Histology and immunohistochemistry
On the first day of the experiment, the morphological analysis of carps’ cross-sections revealed the presence of red and white muscles. Cross-section area of white muscle was 272,557 ± 56,294 μm2 and red muscle 15,735 ± 2,137 μm2. During the experiment together with the growth of fish, the area of red and white muscles was increasing (Table 4).
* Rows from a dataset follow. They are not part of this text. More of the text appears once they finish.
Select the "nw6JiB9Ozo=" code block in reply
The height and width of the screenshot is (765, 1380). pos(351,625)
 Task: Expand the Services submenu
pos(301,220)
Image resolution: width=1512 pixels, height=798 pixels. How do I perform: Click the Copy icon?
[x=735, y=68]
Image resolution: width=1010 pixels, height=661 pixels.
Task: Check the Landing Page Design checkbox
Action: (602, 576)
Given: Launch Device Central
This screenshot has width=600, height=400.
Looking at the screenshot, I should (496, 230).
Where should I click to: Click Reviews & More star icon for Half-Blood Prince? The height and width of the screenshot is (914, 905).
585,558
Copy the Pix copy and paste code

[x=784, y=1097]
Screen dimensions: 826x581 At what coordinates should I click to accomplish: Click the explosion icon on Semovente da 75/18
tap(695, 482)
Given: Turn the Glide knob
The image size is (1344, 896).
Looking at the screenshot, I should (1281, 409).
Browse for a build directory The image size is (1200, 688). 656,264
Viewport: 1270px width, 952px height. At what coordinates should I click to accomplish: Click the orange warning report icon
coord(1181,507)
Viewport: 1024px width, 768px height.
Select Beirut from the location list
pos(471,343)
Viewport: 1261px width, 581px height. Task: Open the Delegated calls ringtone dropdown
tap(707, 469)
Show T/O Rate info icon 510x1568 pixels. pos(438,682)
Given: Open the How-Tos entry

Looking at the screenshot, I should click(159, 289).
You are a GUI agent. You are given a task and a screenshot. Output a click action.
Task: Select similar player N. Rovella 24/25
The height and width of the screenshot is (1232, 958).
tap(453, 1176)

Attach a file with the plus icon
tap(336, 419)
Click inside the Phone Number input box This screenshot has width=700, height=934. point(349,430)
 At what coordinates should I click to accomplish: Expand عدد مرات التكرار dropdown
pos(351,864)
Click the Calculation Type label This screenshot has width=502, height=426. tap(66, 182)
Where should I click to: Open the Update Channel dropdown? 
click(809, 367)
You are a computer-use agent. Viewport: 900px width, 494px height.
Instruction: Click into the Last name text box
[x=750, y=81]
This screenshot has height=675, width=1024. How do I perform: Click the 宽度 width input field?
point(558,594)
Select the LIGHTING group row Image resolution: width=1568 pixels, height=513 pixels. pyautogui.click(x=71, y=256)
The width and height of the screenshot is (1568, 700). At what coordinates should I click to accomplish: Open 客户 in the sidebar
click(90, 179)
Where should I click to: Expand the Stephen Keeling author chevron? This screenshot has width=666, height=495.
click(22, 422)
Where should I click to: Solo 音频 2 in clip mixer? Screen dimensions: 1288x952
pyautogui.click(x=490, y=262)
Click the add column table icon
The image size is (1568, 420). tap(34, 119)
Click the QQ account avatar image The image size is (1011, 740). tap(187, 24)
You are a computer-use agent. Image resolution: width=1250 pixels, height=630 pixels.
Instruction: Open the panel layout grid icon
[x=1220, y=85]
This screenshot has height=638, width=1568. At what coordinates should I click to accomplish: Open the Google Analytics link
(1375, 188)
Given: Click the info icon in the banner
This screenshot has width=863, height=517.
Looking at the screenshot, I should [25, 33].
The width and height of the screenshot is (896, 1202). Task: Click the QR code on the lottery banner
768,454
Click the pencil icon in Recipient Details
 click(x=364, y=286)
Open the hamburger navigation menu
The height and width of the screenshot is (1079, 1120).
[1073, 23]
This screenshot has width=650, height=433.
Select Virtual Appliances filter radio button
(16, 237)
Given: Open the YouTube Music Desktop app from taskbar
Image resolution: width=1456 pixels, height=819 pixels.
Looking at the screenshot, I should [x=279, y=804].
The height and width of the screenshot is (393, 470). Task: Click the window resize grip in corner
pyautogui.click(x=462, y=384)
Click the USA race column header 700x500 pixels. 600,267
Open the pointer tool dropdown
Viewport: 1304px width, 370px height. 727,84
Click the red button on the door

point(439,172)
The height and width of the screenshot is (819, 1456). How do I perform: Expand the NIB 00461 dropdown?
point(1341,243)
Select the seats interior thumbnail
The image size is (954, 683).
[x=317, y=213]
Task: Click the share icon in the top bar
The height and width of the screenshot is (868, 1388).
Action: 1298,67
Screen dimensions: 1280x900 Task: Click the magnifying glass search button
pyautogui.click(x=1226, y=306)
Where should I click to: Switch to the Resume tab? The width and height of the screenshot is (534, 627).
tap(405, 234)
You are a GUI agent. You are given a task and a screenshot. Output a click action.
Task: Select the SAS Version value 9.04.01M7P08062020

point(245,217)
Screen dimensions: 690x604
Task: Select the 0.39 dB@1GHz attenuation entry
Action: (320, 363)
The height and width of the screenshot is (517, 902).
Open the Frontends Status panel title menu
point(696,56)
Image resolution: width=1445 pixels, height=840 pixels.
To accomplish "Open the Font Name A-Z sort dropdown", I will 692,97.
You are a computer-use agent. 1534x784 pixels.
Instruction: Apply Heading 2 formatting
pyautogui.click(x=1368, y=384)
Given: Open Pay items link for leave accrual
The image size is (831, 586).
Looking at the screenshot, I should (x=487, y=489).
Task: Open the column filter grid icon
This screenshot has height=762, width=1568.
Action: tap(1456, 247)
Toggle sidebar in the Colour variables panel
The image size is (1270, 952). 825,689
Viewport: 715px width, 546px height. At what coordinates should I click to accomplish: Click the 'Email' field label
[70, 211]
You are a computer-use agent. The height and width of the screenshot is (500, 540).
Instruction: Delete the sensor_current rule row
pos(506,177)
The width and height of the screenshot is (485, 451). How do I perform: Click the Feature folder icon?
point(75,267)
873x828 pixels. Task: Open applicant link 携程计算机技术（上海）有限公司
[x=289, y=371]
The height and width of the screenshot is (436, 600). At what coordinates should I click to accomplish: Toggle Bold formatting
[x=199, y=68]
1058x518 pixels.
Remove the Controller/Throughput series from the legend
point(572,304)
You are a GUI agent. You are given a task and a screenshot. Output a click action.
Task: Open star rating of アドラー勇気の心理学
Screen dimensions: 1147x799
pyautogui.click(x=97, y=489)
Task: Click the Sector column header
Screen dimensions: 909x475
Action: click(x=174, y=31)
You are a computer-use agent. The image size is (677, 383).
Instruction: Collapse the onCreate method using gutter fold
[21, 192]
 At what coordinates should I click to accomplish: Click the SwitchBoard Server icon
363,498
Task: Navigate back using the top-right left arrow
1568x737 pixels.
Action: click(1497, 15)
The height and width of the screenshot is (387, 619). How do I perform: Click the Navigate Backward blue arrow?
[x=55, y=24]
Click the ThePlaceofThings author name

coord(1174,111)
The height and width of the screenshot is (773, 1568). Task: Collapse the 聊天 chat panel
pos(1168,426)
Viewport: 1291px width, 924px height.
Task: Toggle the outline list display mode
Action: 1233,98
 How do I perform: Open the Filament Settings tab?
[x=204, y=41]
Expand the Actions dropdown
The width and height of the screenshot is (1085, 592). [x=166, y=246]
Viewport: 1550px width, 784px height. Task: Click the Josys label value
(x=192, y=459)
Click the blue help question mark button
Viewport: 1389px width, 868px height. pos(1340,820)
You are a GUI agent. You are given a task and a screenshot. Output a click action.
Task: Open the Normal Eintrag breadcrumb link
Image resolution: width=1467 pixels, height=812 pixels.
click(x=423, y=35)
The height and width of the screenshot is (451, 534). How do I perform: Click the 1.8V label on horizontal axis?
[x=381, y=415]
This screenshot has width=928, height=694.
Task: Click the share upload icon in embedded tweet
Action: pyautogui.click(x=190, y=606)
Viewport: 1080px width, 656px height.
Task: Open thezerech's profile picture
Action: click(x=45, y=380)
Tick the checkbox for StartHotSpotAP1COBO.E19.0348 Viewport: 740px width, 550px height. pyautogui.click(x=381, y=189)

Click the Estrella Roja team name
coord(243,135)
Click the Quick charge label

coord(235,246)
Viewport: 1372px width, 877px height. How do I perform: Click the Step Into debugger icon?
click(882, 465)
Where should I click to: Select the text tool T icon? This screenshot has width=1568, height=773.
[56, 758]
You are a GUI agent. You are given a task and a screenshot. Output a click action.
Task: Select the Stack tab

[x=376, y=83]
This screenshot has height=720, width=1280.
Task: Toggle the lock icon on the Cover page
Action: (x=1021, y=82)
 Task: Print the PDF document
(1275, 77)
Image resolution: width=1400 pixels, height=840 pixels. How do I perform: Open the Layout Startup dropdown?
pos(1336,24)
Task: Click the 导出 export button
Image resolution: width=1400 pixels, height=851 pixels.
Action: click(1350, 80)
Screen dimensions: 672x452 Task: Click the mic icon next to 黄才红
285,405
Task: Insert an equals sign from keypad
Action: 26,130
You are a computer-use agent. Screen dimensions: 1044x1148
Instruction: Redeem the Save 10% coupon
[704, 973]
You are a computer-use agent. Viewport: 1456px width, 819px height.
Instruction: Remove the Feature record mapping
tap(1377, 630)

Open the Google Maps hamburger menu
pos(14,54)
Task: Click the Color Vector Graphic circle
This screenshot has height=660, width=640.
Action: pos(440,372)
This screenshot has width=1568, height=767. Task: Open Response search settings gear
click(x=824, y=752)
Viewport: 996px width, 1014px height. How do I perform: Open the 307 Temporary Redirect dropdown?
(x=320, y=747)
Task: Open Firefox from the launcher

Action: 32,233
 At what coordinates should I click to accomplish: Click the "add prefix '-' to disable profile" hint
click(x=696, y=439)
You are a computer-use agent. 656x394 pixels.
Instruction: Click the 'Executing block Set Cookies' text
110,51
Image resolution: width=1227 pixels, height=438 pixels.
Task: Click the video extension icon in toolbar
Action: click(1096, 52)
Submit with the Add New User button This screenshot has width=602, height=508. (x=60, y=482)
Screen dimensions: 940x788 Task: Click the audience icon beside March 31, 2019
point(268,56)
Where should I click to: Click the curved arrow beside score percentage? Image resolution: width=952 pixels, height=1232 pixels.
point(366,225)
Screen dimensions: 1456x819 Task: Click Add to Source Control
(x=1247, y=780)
On the fourteenth day of experiment did not observe any pathological changes in white muscles of fish from each experimental group (data not shown). The largest area of white and red muscle was observed in fish fed AN, whereas the smallest in fish fed Z, and the differences were statistically significant (P ≤ 0.05) (Table 4). The largest TFN was observed in fish fed AN, while the smallest was observed in fish fed PP diet, and differences were statistically significant (P ≤ 0.05) (Table 4). On the fourteenth day of experiment, the largest muscle FA was found in fish fed PP, whereas the smallest in fish fed Z, and the differences were statistically significant (P ≤ 0.05) (Table 4). The largest TNN was found on 14th day of experiment in fish fed Z, while the least was noticed in fish fed PP, and the differences were statistically significant (P ≤ 0.05) (Table 4).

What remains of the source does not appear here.